No information or long term studies are available on the carcinogenesis, mutagenesis, or impairment of fertility with the use of penicillins.
Reproduction studies in the mouse, rat and rabbit have revealed no evidence of impaired fertility or harm to the fetus due to penicillin G. Human experience with the penicillins during pregnancy has not shown any positive evidence of adverse effects on the fetus. There are, however, no adequate and well controlled studies in pregnant women showing conclusively that harmful effects of these drugs on the fetus can be excluded. Because animal reproduction studies are not always predictive of human response, this drug should be used during pregnancy only if clearly needed.
Pencillin G benzathine has been reported in milk. Caution should be exercised when penicillin G benzathine is administered to a nursing woman.
The hypersensitivity reactions reported are skin eruptions (maculopapular to exfoliative dermatitis), urticaria and other serum sickness reactions, laryngeal edema and anaphylaxis. Fever and eosinophilia may frequently be the only reaction observed. Hemolytic anemia, leucopenia, thrombocytopenia, neuropathy, and nephropathy are infrequent reactions and usually associated with high doses of parenteral penicillin.
Penicillin in overdosage has the potential to cause neuromuscular hyperirritability. In case of overdosage discontinue medication, treat symptomatically, and institute supportive measures as required.
Penicillin G is hemodialyzable.
Administer by deep IM injection in the upper outer quadrant of the buttock. In infants and small children, the mid-lateral aspect of the thigh may be preferable. When doses are repeated, vary the injection site (see PRECAUTIONS).
In children under 12 years of age, dosage should be adjusted in accordance with the age and weight of the child and the severity of the infection. Under 2 years of age, the dose may be divided between the two buttocks if necessary.
A single injection of 900,000 units for older children; l,200,000 units for adults.
3 million units at 7 day intervals for a total of 6–9 million units.
For rheumatic fever and glomerulonephritis.
Following an acute attack, penicillin G benzathine (parenteral) may be given in doses of 1,200,000 units once a month or 600,000 units every 2 weeks.

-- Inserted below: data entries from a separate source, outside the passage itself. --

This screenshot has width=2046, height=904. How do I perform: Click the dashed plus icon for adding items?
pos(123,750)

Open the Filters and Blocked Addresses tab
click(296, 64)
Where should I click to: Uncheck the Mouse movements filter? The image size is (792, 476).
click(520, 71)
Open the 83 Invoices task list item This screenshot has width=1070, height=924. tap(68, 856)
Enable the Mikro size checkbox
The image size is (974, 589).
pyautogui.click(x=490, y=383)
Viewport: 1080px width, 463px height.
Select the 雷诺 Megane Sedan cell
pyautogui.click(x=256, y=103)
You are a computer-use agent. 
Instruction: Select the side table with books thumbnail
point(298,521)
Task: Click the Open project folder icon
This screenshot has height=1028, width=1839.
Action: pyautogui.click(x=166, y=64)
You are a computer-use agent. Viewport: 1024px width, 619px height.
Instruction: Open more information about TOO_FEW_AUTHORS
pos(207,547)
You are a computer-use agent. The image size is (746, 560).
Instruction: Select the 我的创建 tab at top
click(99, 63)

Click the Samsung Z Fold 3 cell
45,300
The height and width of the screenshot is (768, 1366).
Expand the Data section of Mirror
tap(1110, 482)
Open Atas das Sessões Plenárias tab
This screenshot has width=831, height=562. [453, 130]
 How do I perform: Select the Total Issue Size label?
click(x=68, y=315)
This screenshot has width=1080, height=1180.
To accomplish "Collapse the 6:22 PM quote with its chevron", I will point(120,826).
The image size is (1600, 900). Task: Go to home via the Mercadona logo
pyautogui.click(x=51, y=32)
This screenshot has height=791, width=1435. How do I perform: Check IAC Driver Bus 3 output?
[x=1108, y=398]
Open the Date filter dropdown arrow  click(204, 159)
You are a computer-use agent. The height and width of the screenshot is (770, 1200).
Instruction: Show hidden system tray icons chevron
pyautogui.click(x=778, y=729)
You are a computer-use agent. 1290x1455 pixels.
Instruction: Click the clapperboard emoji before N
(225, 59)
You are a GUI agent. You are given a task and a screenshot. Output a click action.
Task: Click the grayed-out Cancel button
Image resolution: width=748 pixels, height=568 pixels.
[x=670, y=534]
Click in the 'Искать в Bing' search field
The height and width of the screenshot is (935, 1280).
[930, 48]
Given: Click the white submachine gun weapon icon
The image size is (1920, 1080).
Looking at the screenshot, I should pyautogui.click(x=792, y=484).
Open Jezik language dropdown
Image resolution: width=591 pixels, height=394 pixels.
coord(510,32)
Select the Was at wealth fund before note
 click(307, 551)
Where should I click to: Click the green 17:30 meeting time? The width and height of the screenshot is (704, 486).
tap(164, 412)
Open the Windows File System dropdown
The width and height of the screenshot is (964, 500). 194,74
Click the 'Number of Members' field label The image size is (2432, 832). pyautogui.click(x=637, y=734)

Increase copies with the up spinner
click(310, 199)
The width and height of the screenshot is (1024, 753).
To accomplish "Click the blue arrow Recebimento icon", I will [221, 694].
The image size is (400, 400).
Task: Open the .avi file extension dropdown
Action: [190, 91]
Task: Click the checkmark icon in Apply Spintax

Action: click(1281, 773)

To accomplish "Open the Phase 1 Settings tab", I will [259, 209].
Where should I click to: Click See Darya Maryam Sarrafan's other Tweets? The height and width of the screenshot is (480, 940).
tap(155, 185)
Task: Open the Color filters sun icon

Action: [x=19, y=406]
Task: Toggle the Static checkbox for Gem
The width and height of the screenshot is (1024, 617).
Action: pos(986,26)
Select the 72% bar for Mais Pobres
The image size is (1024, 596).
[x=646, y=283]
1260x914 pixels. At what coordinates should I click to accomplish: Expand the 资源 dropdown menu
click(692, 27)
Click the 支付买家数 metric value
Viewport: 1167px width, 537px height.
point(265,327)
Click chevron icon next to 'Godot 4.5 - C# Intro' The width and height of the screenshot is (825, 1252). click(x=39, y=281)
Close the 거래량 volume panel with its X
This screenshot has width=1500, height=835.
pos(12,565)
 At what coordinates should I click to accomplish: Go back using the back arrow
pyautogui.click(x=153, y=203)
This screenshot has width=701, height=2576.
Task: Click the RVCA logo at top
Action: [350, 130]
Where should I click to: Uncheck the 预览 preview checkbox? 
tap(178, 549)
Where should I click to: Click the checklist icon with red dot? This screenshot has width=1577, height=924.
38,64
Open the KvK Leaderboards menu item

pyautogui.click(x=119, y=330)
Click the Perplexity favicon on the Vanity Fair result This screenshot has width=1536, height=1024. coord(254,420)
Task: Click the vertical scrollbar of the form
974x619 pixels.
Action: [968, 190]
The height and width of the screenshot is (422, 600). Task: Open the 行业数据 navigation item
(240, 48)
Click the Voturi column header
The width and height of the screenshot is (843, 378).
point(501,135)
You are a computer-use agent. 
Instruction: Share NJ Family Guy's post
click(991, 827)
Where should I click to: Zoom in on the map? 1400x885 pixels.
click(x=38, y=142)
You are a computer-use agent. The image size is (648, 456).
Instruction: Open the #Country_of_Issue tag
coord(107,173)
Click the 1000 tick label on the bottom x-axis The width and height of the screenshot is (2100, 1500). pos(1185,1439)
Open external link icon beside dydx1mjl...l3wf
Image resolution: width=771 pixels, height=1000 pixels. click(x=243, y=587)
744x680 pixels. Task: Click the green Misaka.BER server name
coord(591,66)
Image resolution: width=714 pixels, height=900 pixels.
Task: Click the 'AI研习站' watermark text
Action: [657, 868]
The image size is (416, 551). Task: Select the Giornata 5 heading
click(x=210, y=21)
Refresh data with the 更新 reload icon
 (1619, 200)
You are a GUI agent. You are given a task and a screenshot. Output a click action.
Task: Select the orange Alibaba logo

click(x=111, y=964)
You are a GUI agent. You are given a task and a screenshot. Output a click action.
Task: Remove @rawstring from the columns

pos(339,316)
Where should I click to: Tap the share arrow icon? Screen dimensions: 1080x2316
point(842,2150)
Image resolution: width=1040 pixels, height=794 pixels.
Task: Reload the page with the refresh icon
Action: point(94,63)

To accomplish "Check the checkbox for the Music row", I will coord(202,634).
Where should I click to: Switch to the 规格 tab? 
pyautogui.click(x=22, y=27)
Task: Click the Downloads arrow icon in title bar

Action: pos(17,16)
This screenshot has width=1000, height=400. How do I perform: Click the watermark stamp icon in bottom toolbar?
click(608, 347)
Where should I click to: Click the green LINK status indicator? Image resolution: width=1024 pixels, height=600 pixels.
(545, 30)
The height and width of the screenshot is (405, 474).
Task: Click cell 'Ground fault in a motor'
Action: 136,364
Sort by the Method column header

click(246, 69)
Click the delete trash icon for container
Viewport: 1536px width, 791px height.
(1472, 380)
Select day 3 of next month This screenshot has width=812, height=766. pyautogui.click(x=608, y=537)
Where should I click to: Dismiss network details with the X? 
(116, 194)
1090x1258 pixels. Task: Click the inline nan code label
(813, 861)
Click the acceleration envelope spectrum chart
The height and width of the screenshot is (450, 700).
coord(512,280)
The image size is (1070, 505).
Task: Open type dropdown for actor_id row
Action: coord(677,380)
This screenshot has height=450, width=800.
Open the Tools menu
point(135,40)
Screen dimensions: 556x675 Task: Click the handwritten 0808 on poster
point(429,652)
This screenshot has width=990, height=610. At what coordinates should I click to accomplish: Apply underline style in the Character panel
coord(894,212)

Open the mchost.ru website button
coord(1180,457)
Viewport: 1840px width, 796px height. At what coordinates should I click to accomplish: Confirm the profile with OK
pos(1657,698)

Parenteral drug products should be visually inspected for particulate matter and discoloration prior to administration, whenever solution and container permit.
Permapen (Penicillin G Benzathine) Injectable Suspension is supplied in an ISOJECT syringe: 1,200,000 units in packages of 10 (NDC 0049-0210-35). ISOJECT is a pre-filled disposable syringe unit with a 20-gauge, 1¼ inch needle. Each 2 mL contains 1,200,000 units penicillin G benzathine; 0.0l2 g sodium citrate; 0.006 g polyvinylpyrrolidone; 0.020 g lecithin, and 0.006 g sodium carboxymethylcellulose. Preservatives: methylparaben 0.09%, propylparaben 0.01%.
The product should be stored between 2°–8°C (36°–46°F). Keep from freezing.